:: WORK ORDER ::
Pick out each line of the records that includes the string "pixels", and copy it.

:: DATA ::
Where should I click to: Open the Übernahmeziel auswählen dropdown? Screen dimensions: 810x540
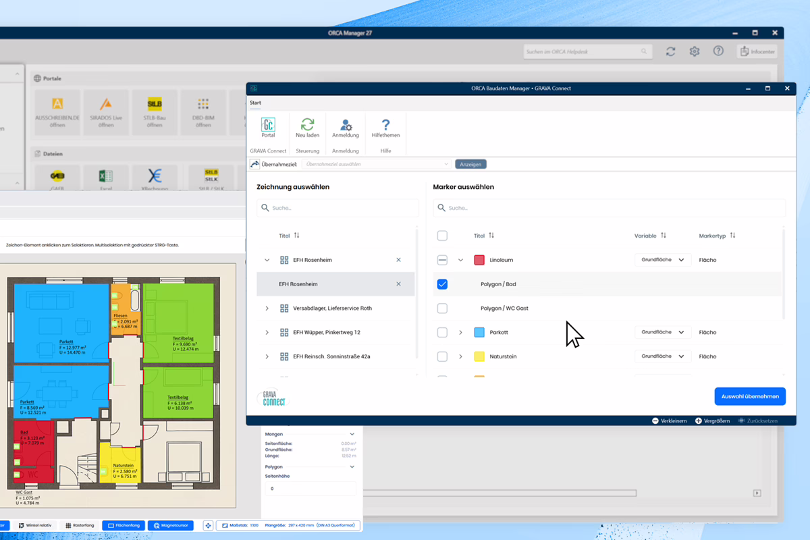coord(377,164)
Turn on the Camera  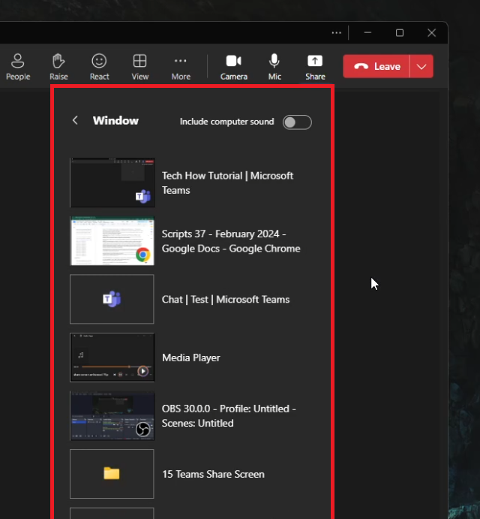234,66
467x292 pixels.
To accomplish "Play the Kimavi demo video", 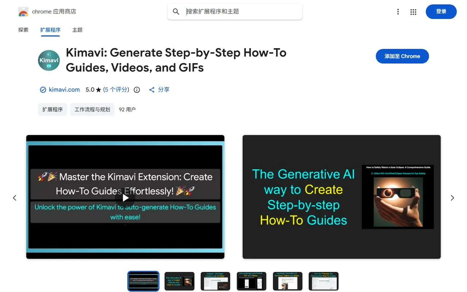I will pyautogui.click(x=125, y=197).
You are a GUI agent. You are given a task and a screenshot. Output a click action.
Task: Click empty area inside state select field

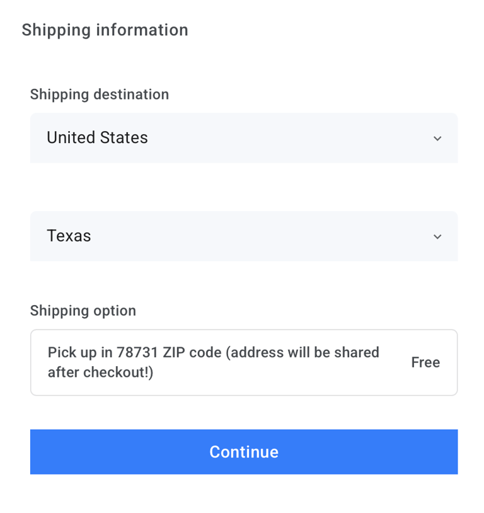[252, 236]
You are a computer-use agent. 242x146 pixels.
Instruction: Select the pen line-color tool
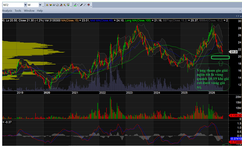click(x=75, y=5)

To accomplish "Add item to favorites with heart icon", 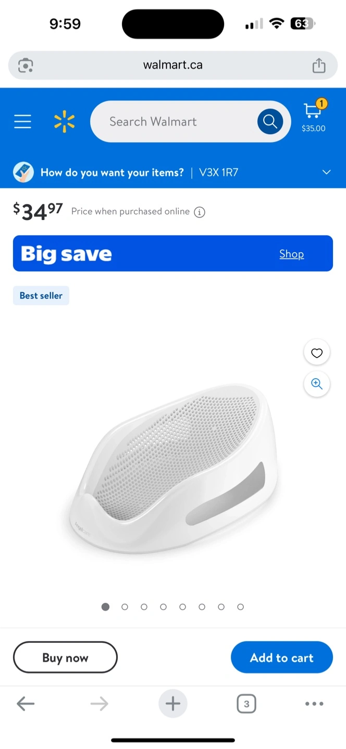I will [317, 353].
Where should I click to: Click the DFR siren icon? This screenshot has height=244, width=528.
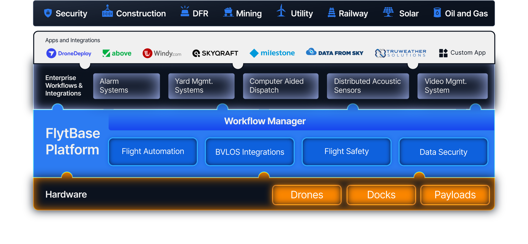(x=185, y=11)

:: ANSWER BOX ::
467x292 pixels.
You are a computer-use agent. 242x146 pixels.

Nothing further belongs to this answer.